### ESERCIZIO ASSEGNATO
Aggiorna l'elenco a partire dalla riga che contiene "Task: Remove duplicates with the 删除重复 button" e fino alla fine dell'elenco, sostituendo "sidebar" con "side panel" e lasciando invariato tutto il resto. Per favore, riporta solo queste righe e ometti le immagini.

### DATI REGISTRATI
━━━━━━━━
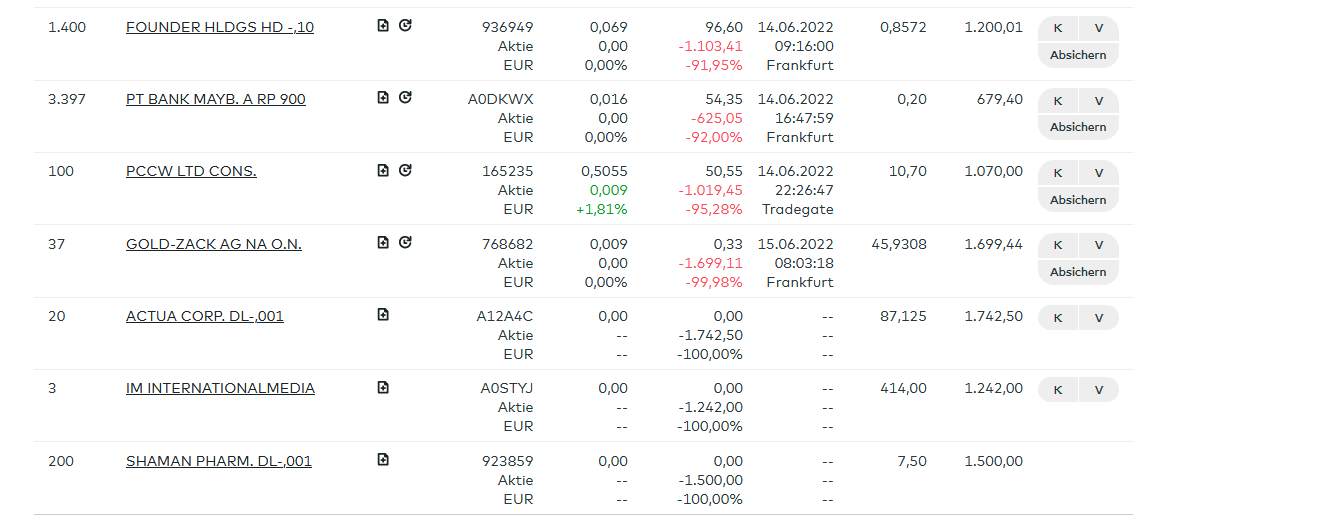Click refresh clock icon for PCCW LTD
Image resolution: width=1327 pixels, height=524 pixels.
click(405, 170)
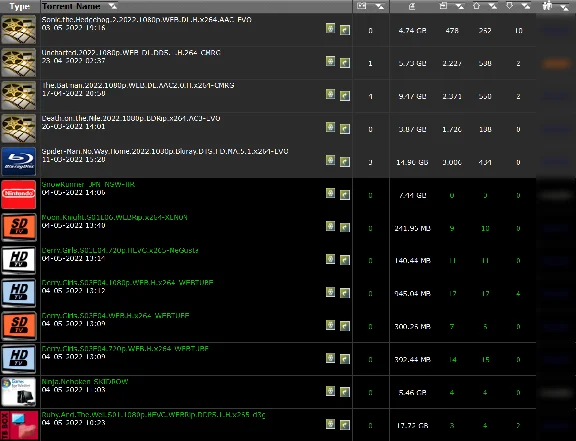Sort by leechers using the down-arrow column toggle

pos(526,6)
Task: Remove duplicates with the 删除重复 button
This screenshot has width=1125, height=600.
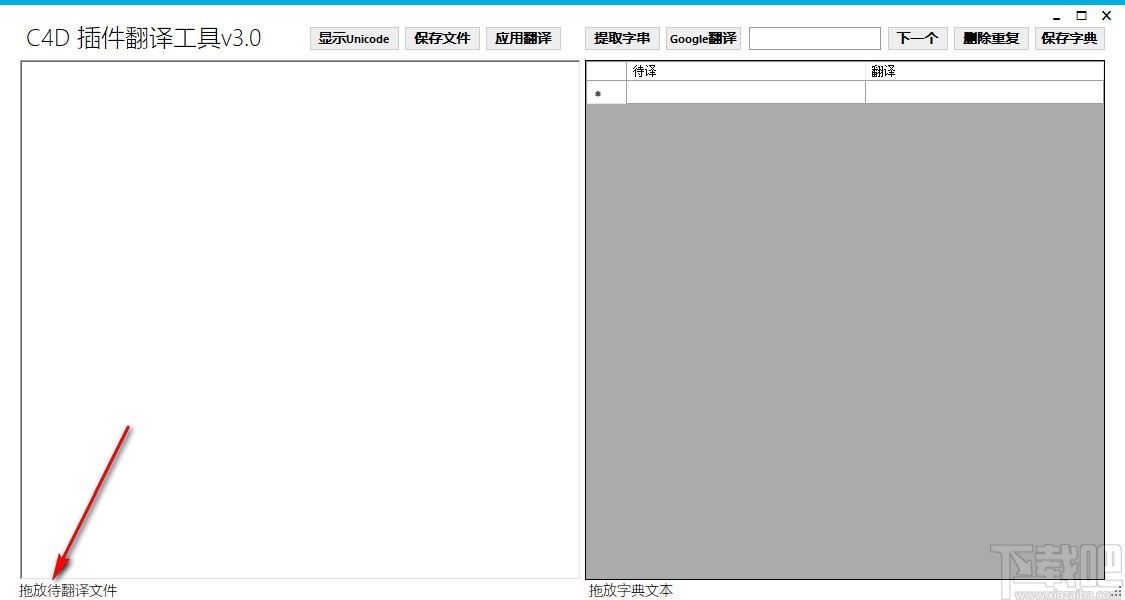Action: click(991, 38)
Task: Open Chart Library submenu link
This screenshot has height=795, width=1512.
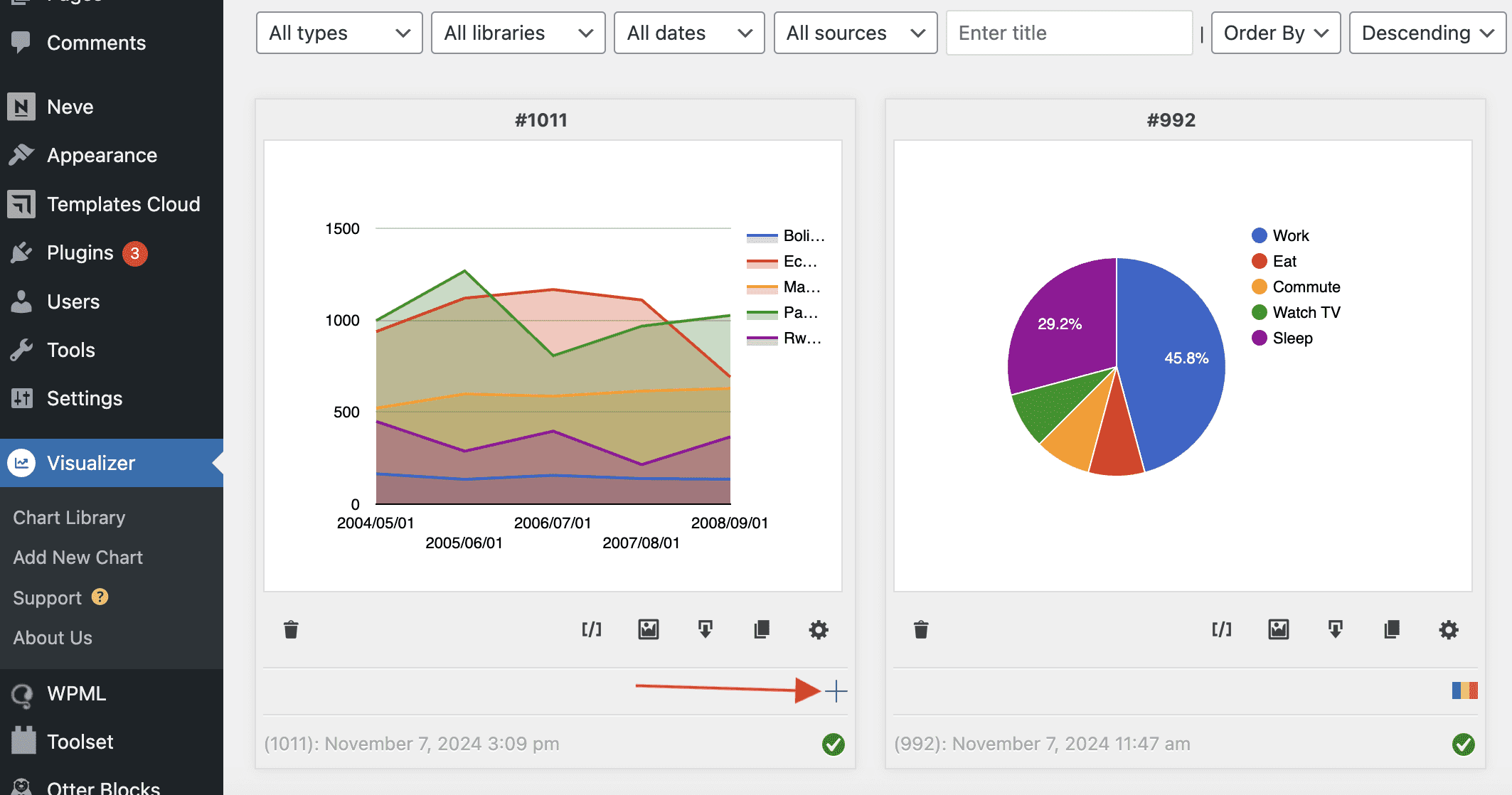Action: pos(69,518)
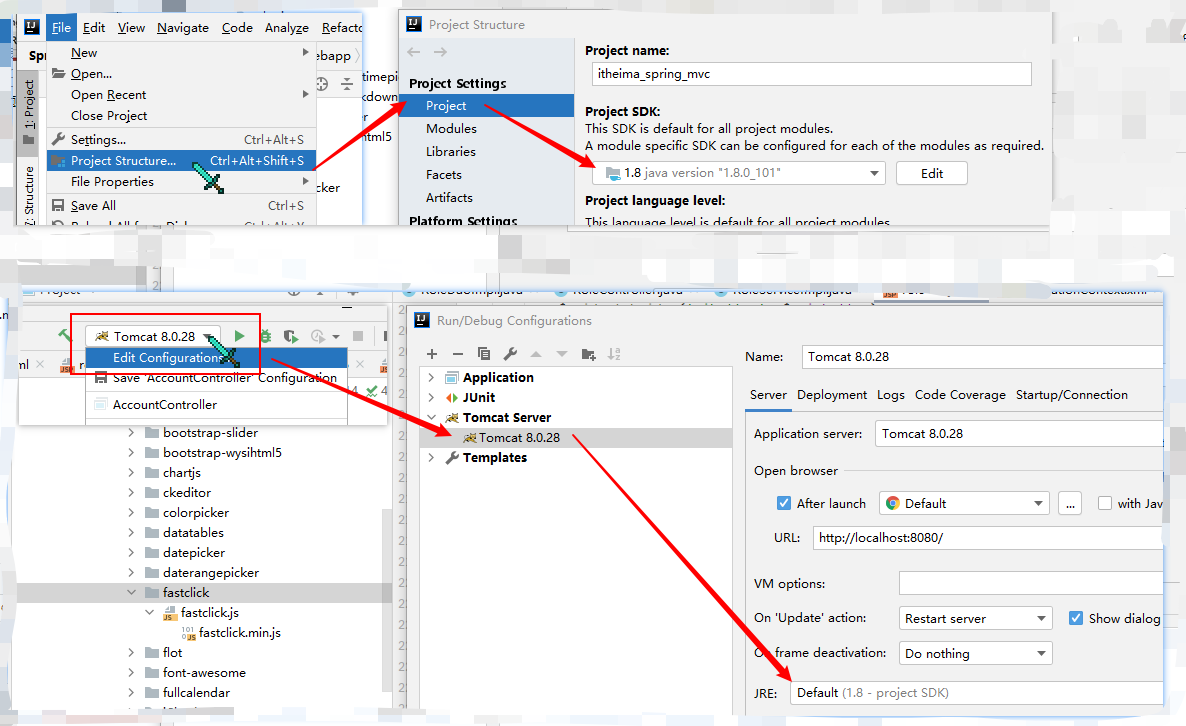Open the Project SDK dropdown
This screenshot has width=1186, height=726.
pos(738,173)
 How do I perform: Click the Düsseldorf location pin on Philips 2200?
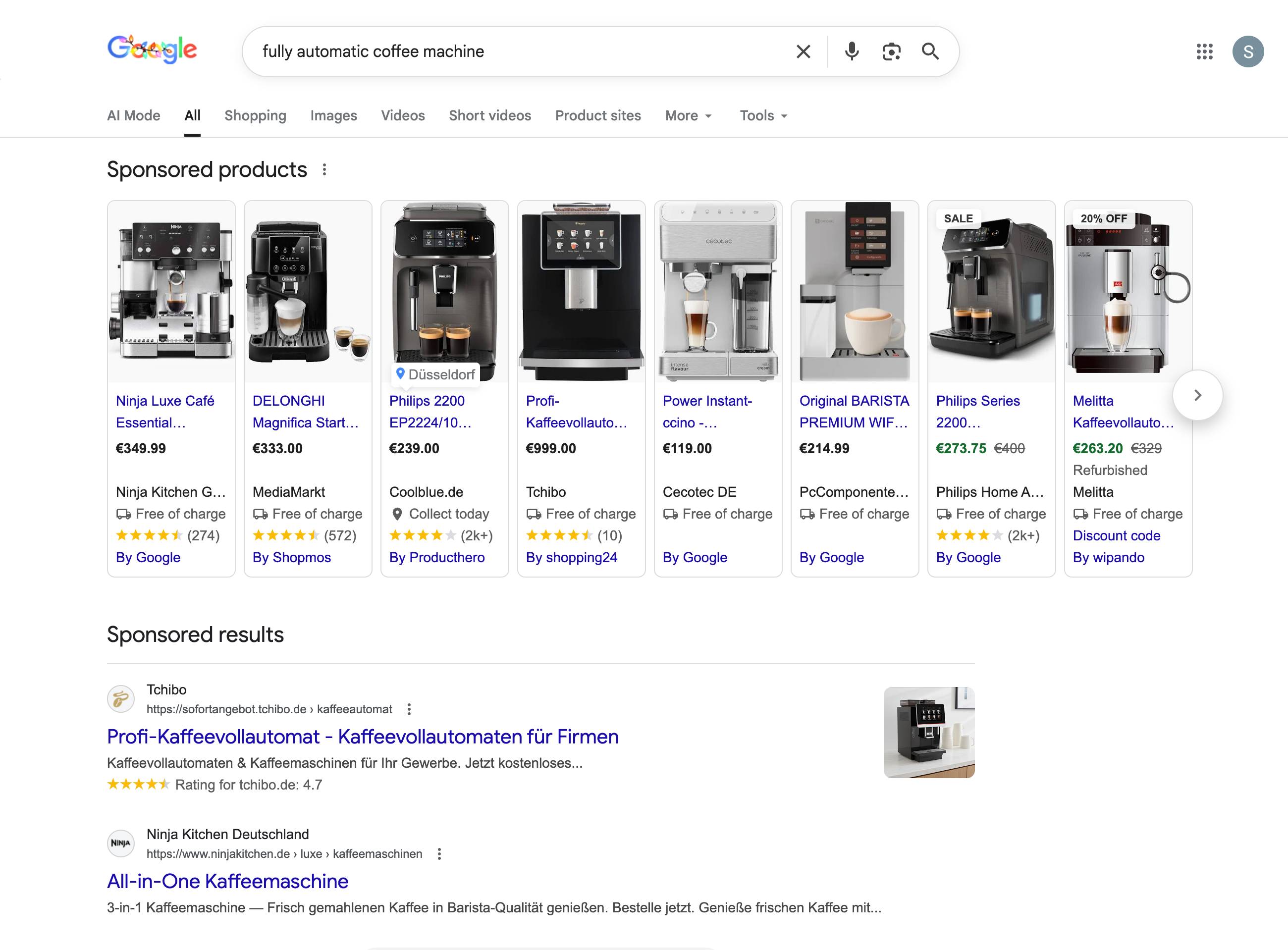click(401, 374)
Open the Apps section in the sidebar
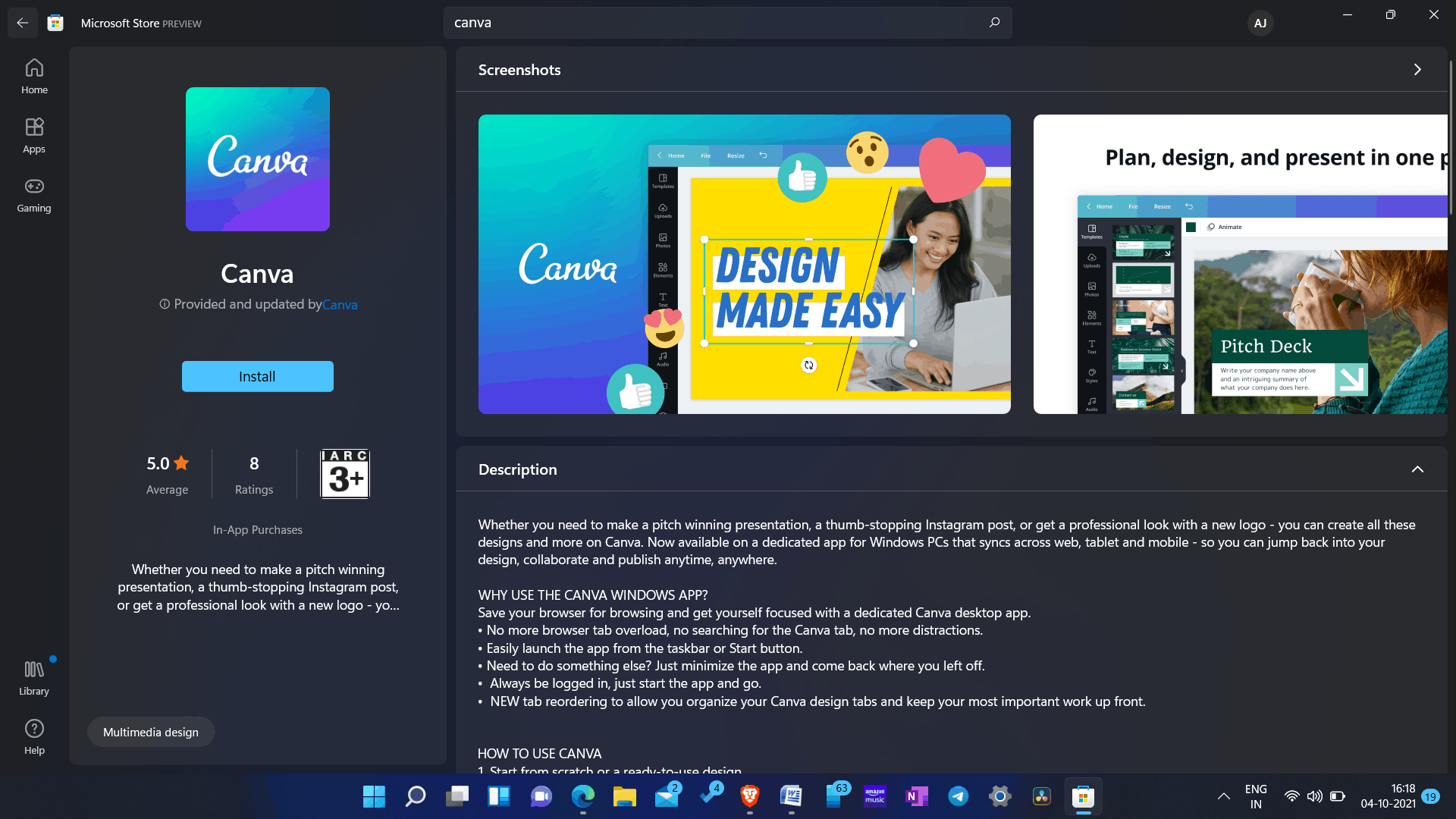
━━━━━━━━
### SOLUZIONE DEL PROBLEMA
Task: Remove duplicates with the 删除重复 button
This screenshot has width=1125, height=600.
Action: click(991, 38)
Task: Open Chart Library submenu link
This screenshot has height=795, width=1512.
Action: pos(69,518)
Open the Project SDK dropdown
This screenshot has width=1186, height=726.
pos(738,173)
 How do I perform: Click the Düsseldorf location pin on Philips 2200?
click(401, 374)
Open the Apps section in the side panel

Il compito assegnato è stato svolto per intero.